Today as you approach your apartment, you'll notice that your spirit is a little lighter, the neighborhood feels a little more welcoming, and you won't be able to help but smile at everyone you see. When you're half a block away, you'll realize what makes today so special. The Doo Wop group that has been singing "Under The Boardwalk" outside of the Quizno's over and over again without pause for years is presently silent.
They'll still be there. All five of them in their matching gray sweatshirts spread out across the unused steps rising up to the sealed second door of the industrial building across the street. But today, they won't be hunched over in a circle snapping their fingers and harmonizing at ear bleeding volume. Today they'll just sit there together. Silent, and at peace. Approach them.
"You guys on break?" ask.
The one in the middle, the one who always sings the "We'll be havin' some fun" part will say, "We just finished."
"Just finished what?"
The bass singer, the one who does all of the "Bao Bao Bao" stuff will tell you in his deep, seductive growl, "Our work is complete."
"What are you guys talking about?"
The tenor with all the silver bracelets on both wrists will say, "We're not gonna sing 'Under The Boardwalk' no more."
Your heart will leap in your chest at the thought. And almost as quickly it will sink into your stomach and you'll ask with fear, "So what are you gonna sing now?"
"Nothing," the one in the middle will say. "It's time to move on. It was our intention to give something back to the neighborhood."
"By singing 'Under The Boardwalk' over and over again day in and day out. That's more like a haunting."
"Call it what you will," the bass will bark. "But we have someplace else to sing now."
At that all of them will laugh heartily. You'll continue on your way home, uncomfortable with what just transpired. You should be thrilled that you're never going to hear that menace of a song again, but something about the cryptic explanation they gave and the way they laughed at the end. You'll feel like you've been had. When you reach the end of the block and you glance back at the steps, the Doo Wop group will be gone.
Later tonight, go to the library and look up all the local Doo Wop groups on microfiche. You'll come upon a story from 1967 about a Doo Wop group that was found to be responsible for a string of burglaries in the neighborhood. They used their spot on the steps as a chance to case all the apartments on the block and note the comings and goings of residents. The heat came down on them fast when one of their burglaries was interrupted and they were forced to bludgeon the homeowner to death. It happened just around the corner from you. They must have thought they were in the clear because they went right back to their spot on the steps, singing their songs. The police came looking and the members of the group drew guns.

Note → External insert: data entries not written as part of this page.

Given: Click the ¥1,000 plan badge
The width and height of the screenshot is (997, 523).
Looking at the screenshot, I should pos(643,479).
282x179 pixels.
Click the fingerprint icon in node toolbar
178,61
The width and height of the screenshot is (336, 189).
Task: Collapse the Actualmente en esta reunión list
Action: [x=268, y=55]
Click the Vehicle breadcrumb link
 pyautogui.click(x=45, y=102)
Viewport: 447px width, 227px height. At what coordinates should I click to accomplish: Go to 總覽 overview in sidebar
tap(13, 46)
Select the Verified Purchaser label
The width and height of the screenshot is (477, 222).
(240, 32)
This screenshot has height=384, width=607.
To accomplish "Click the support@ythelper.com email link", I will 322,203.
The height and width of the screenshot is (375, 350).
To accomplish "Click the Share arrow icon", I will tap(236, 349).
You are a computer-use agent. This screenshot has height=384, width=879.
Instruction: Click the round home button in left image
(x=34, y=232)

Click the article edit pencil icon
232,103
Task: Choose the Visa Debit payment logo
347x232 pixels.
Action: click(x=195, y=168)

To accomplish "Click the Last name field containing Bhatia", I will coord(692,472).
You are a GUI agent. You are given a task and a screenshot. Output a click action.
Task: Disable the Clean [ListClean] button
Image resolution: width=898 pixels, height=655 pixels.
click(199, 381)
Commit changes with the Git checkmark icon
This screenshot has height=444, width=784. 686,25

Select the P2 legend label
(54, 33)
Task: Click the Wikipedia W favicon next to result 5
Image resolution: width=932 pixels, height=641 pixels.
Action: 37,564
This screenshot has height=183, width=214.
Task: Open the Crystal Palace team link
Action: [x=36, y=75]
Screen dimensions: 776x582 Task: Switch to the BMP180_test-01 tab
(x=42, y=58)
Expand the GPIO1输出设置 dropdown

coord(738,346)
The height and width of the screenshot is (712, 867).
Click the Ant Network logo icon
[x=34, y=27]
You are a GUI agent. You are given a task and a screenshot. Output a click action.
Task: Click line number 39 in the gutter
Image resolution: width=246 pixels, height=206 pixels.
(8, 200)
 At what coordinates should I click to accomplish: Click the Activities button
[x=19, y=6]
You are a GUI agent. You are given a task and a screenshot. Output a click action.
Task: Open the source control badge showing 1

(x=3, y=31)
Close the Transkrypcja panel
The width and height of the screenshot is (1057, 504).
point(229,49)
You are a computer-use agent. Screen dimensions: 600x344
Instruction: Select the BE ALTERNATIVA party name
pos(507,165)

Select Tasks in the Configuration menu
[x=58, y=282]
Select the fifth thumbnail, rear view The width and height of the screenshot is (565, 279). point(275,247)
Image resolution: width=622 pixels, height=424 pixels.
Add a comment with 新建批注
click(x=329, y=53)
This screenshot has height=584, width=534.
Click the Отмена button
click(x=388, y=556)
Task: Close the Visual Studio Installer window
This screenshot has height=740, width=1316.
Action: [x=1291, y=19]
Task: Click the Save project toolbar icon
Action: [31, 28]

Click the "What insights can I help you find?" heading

All five of them were killed in the shootout, right there on the steps.
You'll look closely at the yellowed photo taken of the group while they were still alive. It will be the exact same faces, the exact same sweatshirts. The men who've been tormenting you with their singing have been dead for nearly forty years.
"My God," you'll think. "They were ghosts. Probably forced to sing to the neighborhood for decades as penance for their crimes. This was purgatory for them as they waited to pass on to the next world."
But that would mean that God believes that making them sing Doo Wop to the neighborhood is a repayment to the God-fearing citizens that they've wronged. Which in turn would have to imply that God really likes Doo Wop. Therefore, you are going to have to renounce God and all for which he stands.
Become evil. Fight the Doo Wop.
Happy The Doo Wop Group Stopped Day!